### INSTRUCTIONS TO FOLLOW
Return every record below exactly as given.
====
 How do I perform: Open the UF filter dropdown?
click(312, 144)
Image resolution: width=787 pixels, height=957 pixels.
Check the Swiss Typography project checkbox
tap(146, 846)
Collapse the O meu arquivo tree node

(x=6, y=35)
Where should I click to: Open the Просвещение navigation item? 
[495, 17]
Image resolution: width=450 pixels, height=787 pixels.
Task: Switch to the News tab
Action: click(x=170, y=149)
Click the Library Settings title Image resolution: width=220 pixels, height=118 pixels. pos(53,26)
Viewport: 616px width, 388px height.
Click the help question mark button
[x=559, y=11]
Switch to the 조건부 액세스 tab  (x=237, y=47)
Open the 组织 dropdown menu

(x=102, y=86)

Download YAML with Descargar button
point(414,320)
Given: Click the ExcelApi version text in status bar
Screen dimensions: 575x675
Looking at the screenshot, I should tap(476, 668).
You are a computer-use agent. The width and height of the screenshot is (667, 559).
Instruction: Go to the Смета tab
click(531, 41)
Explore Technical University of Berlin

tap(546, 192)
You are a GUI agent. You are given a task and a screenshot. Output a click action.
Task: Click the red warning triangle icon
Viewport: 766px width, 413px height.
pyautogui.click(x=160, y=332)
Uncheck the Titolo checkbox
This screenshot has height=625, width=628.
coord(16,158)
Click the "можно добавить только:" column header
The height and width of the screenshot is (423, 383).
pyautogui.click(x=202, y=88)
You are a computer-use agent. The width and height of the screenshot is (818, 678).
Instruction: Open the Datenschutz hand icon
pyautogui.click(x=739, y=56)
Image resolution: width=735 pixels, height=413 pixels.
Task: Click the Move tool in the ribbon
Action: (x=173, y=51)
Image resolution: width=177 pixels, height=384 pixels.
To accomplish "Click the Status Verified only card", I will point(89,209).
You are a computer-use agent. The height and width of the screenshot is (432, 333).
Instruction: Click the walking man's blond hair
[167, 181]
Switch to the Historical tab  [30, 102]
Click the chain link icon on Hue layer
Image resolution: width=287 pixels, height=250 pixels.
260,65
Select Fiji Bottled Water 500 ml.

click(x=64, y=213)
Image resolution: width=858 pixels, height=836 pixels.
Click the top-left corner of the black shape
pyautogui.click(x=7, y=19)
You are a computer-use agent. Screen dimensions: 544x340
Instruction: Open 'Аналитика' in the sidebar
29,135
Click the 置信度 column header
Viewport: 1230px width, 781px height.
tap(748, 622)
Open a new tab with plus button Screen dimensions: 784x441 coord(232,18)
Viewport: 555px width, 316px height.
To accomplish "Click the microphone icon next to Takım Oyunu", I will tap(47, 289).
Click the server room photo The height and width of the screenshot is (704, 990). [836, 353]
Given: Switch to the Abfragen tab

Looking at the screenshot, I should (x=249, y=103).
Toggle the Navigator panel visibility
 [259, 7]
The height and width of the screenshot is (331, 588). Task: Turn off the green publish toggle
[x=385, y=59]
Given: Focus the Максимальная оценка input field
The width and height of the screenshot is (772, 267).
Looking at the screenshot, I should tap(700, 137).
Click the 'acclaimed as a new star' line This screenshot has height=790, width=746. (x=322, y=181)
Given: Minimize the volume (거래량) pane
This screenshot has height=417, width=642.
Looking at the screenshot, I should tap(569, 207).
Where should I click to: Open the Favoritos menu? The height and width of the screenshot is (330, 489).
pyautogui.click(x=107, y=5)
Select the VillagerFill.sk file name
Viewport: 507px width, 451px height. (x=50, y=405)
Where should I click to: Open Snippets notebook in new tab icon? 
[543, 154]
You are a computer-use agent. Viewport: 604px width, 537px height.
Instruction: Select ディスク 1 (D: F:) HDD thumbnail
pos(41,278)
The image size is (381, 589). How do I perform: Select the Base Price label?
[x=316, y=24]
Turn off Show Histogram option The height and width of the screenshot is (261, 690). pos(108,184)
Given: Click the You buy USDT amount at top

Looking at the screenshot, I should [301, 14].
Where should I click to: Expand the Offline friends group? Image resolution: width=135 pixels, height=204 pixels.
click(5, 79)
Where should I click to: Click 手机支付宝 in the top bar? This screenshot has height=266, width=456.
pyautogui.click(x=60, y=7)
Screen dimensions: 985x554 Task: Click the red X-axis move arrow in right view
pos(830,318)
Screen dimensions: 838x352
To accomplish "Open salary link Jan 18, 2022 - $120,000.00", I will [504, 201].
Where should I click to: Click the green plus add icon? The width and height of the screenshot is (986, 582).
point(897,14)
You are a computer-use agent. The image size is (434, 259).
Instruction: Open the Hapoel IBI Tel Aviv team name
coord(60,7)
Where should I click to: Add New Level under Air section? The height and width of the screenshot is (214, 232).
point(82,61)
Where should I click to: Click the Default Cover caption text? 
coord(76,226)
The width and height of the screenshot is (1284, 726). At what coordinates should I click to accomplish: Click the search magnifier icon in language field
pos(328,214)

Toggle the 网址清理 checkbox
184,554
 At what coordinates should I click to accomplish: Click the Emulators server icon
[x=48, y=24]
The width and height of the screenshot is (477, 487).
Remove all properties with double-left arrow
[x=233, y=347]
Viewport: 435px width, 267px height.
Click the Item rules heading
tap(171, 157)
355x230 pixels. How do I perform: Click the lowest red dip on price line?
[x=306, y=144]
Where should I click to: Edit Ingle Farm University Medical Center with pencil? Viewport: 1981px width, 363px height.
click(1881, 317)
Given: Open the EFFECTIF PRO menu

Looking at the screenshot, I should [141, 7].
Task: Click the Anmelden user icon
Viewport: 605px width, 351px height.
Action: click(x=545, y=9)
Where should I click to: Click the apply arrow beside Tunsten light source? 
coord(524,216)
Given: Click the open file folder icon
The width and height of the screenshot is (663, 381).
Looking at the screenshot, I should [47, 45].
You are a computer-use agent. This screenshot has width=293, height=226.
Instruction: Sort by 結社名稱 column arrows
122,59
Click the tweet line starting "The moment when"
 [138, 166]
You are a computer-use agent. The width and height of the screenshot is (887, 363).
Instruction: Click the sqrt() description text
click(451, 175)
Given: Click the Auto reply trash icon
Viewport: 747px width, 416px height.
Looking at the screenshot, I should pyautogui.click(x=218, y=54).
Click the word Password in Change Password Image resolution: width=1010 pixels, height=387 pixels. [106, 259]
====
### WRITTEN SOLUTION
 How do I perform: Open the UF filter dropdown?
click(312, 144)
Image resolution: width=787 pixels, height=957 pixels.
Check the Swiss Typography project checkbox
tap(146, 846)
Collapse the O meu arquivo tree node

(x=6, y=35)
Where should I click to: Open the Просвещение navigation item? 
[495, 17]
Image resolution: width=450 pixels, height=787 pixels.
Task: Switch to the News tab
Action: click(x=170, y=149)
Click the Library Settings title Image resolution: width=220 pixels, height=118 pixels. pos(53,26)
Viewport: 616px width, 388px height.
Click the help question mark button
[x=559, y=11]
Switch to the 조건부 액세스 tab  (x=237, y=47)
Open the 组织 dropdown menu

(x=102, y=86)

Download YAML with Descargar button
point(414,320)
Given: Click the ExcelApi version text in status bar
Screen dimensions: 575x675
Looking at the screenshot, I should tap(476, 668).
You are a computer-use agent. The width and height of the screenshot is (667, 559).
Instruction: Go to the Смета tab
click(531, 41)
Explore Technical University of Berlin

tap(546, 192)
You are a GUI agent. You are given a task and a screenshot. Output a click action.
Task: Click the red warning triangle icon
Viewport: 766px width, 413px height.
pyautogui.click(x=160, y=332)
Uncheck the Titolo checkbox
This screenshot has height=625, width=628.
coord(16,158)
Click the "можно добавить только:" column header
The height and width of the screenshot is (423, 383).
pyautogui.click(x=202, y=88)
You are a computer-use agent. The width and height of the screenshot is (818, 678).
Instruction: Open the Datenschutz hand icon
pyautogui.click(x=739, y=56)
Image resolution: width=735 pixels, height=413 pixels.
Task: Click the Move tool in the ribbon
Action: (x=173, y=51)
Image resolution: width=177 pixels, height=384 pixels.
To accomplish "Click the Status Verified only card", I will point(89,209).
You are a computer-use agent. The height and width of the screenshot is (432, 333).
Instruction: Click the walking man's blond hair
[167, 181]
Switch to the Historical tab  [30, 102]
Click the chain link icon on Hue layer
Image resolution: width=287 pixels, height=250 pixels.
260,65
Select Fiji Bottled Water 500 ml.

click(x=64, y=213)
Image resolution: width=858 pixels, height=836 pixels.
Click the top-left corner of the black shape
pyautogui.click(x=7, y=19)
You are a computer-use agent. Screen dimensions: 544x340
Instruction: Open 'Аналитика' in the sidebar
29,135
Click the 置信度 column header
Viewport: 1230px width, 781px height.
tap(748, 622)
Open a new tab with plus button Screen dimensions: 784x441 coord(232,18)
Viewport: 555px width, 316px height.
To accomplish "Click the microphone icon next to Takım Oyunu", I will tap(47, 289).
Click the server room photo The height and width of the screenshot is (704, 990). [836, 353]
Given: Switch to the Abfragen tab

Looking at the screenshot, I should (x=249, y=103).
Toggle the Navigator panel visibility
 [259, 7]
The height and width of the screenshot is (331, 588). Task: Turn off the green publish toggle
[x=385, y=59]
Given: Focus the Максимальная оценка input field
The width and height of the screenshot is (772, 267).
Looking at the screenshot, I should tap(700, 137).
Click the 'acclaimed as a new star' line This screenshot has height=790, width=746. (x=322, y=181)
Given: Minimize the volume (거래량) pane
This screenshot has height=417, width=642.
Looking at the screenshot, I should tap(569, 207).
Where should I click to: Open the Favoritos menu? The height and width of the screenshot is (330, 489).
pyautogui.click(x=107, y=5)
Select the VillagerFill.sk file name
Viewport: 507px width, 451px height. (x=50, y=405)
Where should I click to: Open Snippets notebook in new tab icon? 
[543, 154]
You are a computer-use agent. Viewport: 604px width, 537px height.
Instruction: Select ディスク 1 (D: F:) HDD thumbnail
pos(41,278)
The image size is (381, 589). How do I perform: Select the Base Price label?
[x=316, y=24]
Turn off Show Histogram option The height and width of the screenshot is (261, 690). pos(108,184)
Given: Click the You buy USDT amount at top

Looking at the screenshot, I should [301, 14].
Where should I click to: Expand the Offline friends group? Image resolution: width=135 pixels, height=204 pixels.
click(5, 79)
Where should I click to: Click 手机支付宝 in the top bar? This screenshot has height=266, width=456.
pyautogui.click(x=60, y=7)
Screen dimensions: 985x554 Task: Click the red X-axis move arrow in right view
pos(830,318)
Screen dimensions: 838x352
To accomplish "Open salary link Jan 18, 2022 - $120,000.00", I will [504, 201].
Where should I click to: Click the green plus add icon? The width and height of the screenshot is (986, 582).
point(897,14)
You are a computer-use agent. The image size is (434, 259).
Instruction: Open the Hapoel IBI Tel Aviv team name
coord(60,7)
Where should I click to: Add New Level under Air section? The height and width of the screenshot is (214, 232).
point(82,61)
Where should I click to: Click the Default Cover caption text? 
coord(76,226)
The width and height of the screenshot is (1284, 726). At what coordinates should I click to accomplish: Click the search magnifier icon in language field
pos(328,214)

Toggle the 网址清理 checkbox
184,554
 At what coordinates should I click to accomplish: Click the Emulators server icon
[x=48, y=24]
The width and height of the screenshot is (477, 487).
Remove all properties with double-left arrow
[x=233, y=347]
Viewport: 435px width, 267px height.
Click the Item rules heading
tap(171, 157)
355x230 pixels. How do I perform: Click the lowest red dip on price line?
[x=306, y=144]
Where should I click to: Edit Ingle Farm University Medical Center with pencil? Viewport: 1981px width, 363px height.
click(1881, 317)
Given: Open the EFFECTIF PRO menu

Looking at the screenshot, I should [141, 7].
Task: Click the Anmelden user icon
Viewport: 605px width, 351px height.
Action: click(x=545, y=9)
Where should I click to: Click the apply arrow beside Tunsten light source? 
coord(524,216)
Given: Click the open file folder icon
The width and height of the screenshot is (663, 381).
Looking at the screenshot, I should [47, 45].
You are a computer-use agent. This screenshot has width=293, height=226.
Instruction: Sort by 結社名稱 column arrows
122,59
Click the tweet line starting "The moment when"
 [138, 166]
You are a computer-use agent. The width and height of the screenshot is (887, 363).
Instruction: Click the sqrt() description text
click(451, 175)
Given: Click the Auto reply trash icon
Viewport: 747px width, 416px height.
Looking at the screenshot, I should pyautogui.click(x=218, y=54).
Click the word Password in Change Password Image resolution: width=1010 pixels, height=387 pixels. [106, 259]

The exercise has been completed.